Your assignment: Line count for "computer": give how many lines in the data below contain it, with no other words.

Data shown:
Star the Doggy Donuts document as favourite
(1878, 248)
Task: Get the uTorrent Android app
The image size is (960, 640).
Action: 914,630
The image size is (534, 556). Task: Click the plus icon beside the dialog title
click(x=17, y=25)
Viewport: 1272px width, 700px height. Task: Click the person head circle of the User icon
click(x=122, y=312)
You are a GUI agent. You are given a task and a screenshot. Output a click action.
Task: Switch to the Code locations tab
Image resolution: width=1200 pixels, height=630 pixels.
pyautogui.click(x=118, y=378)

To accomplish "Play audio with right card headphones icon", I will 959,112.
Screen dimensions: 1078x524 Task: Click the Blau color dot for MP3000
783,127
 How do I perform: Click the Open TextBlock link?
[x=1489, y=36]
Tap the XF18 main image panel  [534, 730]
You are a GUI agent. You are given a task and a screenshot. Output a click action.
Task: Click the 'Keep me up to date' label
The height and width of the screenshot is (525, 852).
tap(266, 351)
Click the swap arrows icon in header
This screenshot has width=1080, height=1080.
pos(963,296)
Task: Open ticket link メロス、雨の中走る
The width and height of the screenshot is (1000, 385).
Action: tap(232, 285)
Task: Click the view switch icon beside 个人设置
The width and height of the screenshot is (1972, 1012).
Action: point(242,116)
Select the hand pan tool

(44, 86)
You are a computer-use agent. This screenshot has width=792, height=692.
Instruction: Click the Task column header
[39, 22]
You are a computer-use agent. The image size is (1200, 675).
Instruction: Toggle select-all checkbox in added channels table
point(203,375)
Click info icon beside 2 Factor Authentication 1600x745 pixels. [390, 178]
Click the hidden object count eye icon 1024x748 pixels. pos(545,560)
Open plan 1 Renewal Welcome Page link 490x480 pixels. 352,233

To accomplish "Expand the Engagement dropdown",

Result for this exercise: 2